══ Raw data ══

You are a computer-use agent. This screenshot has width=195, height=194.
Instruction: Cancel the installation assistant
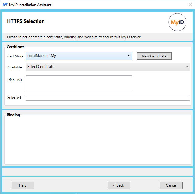coord(171,185)
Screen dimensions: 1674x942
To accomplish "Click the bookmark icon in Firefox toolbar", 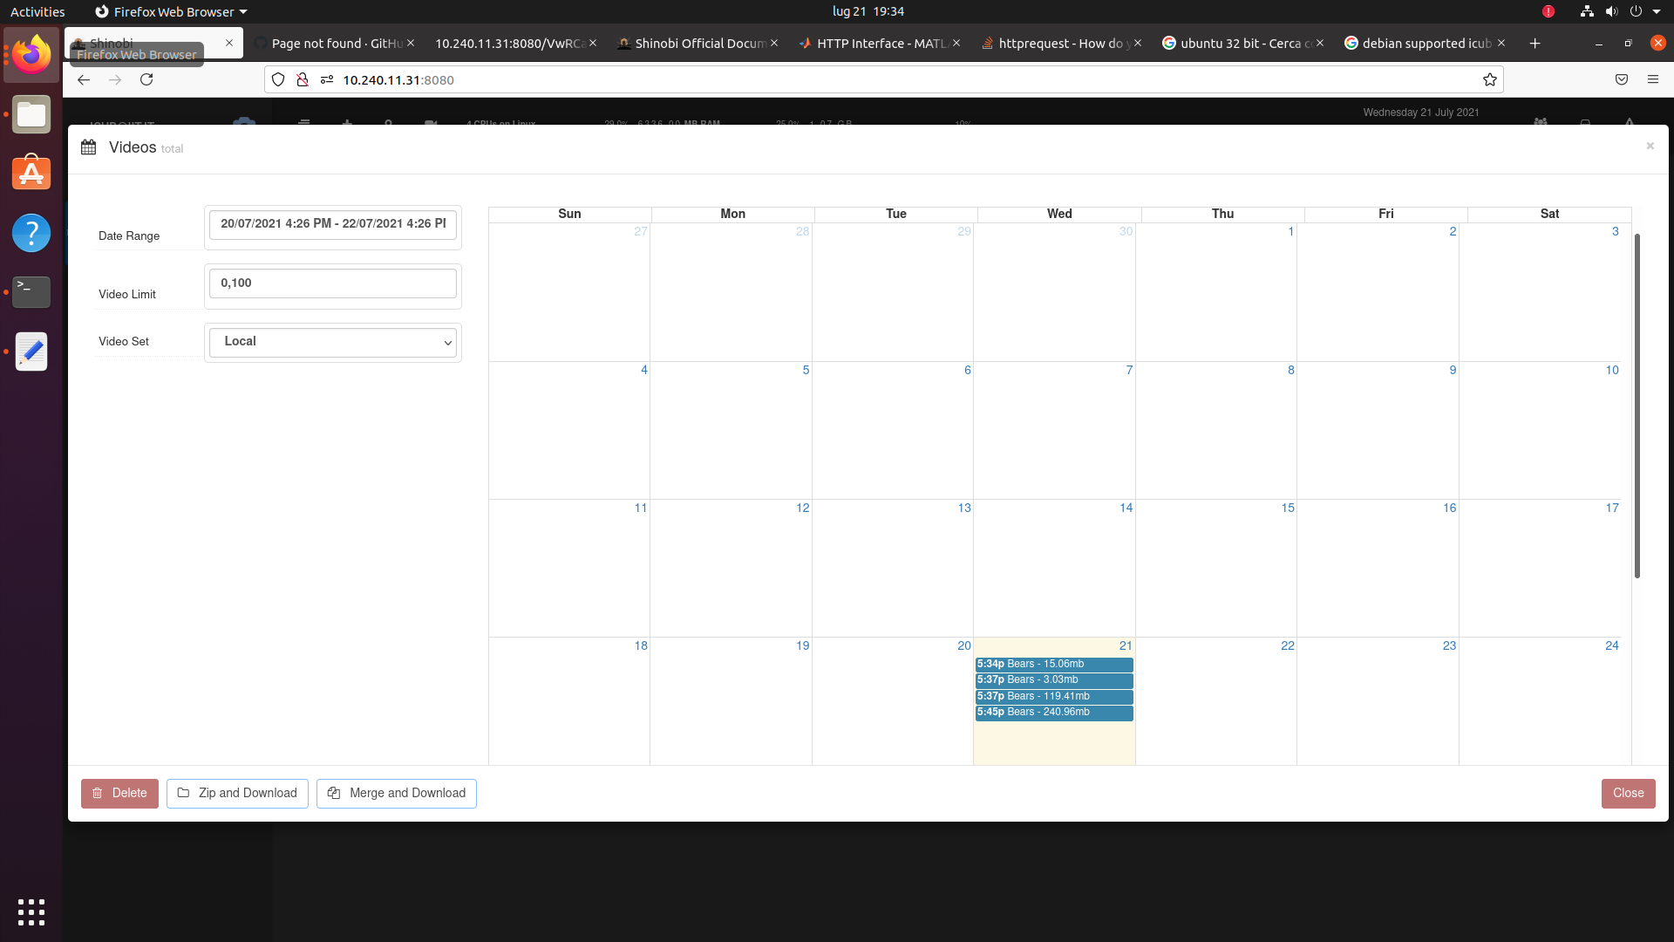I will (1490, 79).
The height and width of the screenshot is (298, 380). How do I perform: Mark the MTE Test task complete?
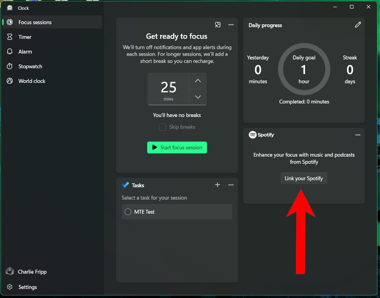[128, 212]
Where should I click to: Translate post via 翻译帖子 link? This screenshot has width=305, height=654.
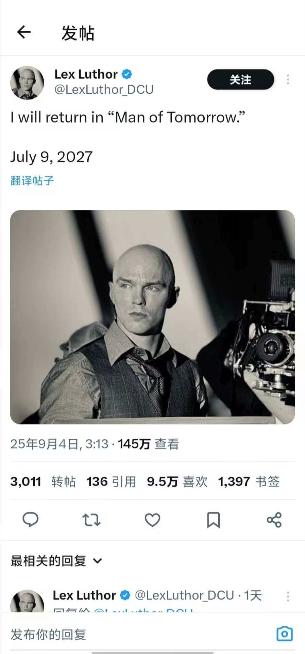pyautogui.click(x=32, y=181)
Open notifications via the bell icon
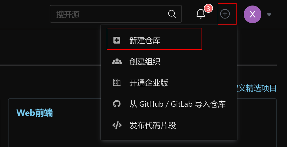 201,14
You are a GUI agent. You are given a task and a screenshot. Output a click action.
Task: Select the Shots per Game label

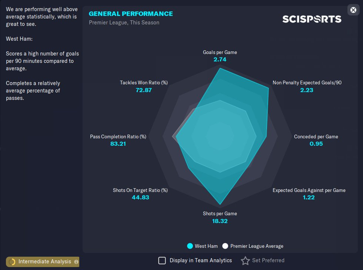220,213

═══

Task requirements: Filter the records above down to the lines that hold the string "agent".

Output of the task:
You are a computer-use agent. This screenshot has width=195, height=194.
You are a GUI agent. You are given a task and a screenshot. Output a click action.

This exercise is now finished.